Defendant-appellant, the Federal Election Commission (“FEC”), appeals the decision of the district court that “11 C.F.R. § 100.22(b) is contrary to the [Federal Election Campaign Act (FECA), 2 U.S.C. §§ 431-55,] as the Supreme Court and the First Circuit Court of Appeals have interpreted it and thus beyond the power of the FEC.” Maine Right to Life Committee, Inc. v. Federal Election Commission, 914 F.Supp. 8, 13 (D.Me.1996). Appellant argues that the “express advocacy” regulation promulgated in § 100.22(b) is facially reasonable, advances compelling governmental interests, and is entitled to deference.

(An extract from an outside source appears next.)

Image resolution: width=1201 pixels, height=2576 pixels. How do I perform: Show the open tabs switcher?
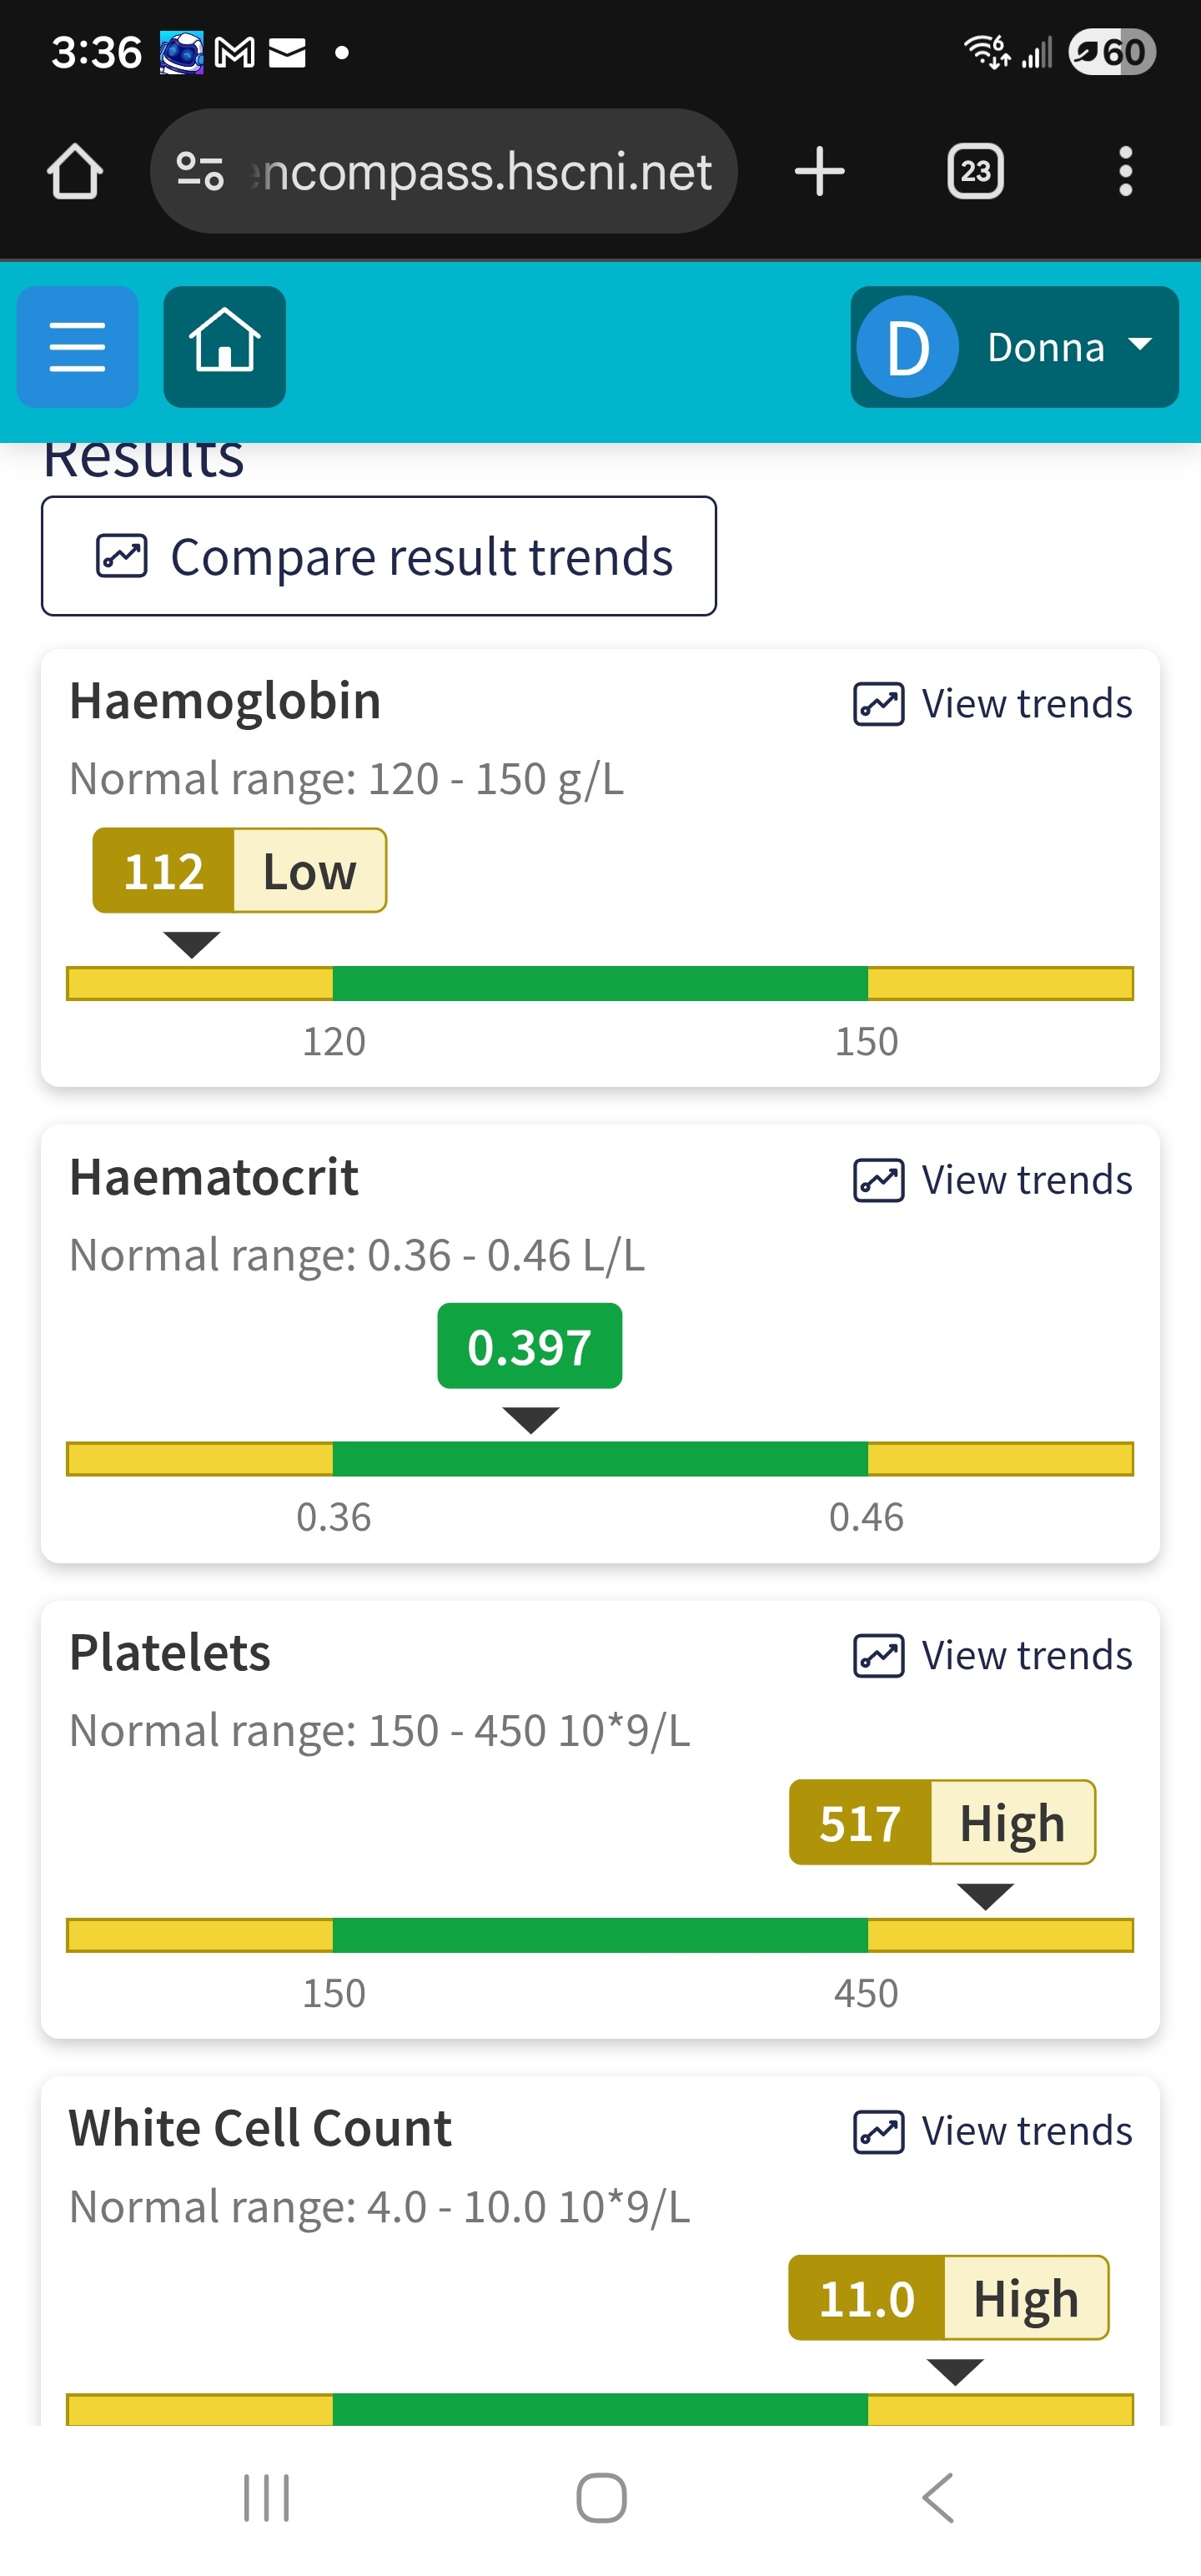coord(975,171)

After a careful evaluation of the parties' briefs and the record on appeal, we affirm for substantially the reasons set forth in the district court opinion. See Maine Right to Life Committee, 914 F.Supp. 8; see also Federal Election Commission v. Christian Action Network, 894 F.Supp. 946 (W.D.Va.1995), aff'd per curiam, 92 F.3d 1178 (table), No. 95-2600, (4th Cir. Aug. 2, 1996) (unpublished disposition) (granting defendants' motion to dismiss on the grounds that the complained-of actions did not constitute violations of FECA, and the FEC lacked jurisdiction to bring suit).
Costs to appellee.
Affirmed.
PER CURIAM.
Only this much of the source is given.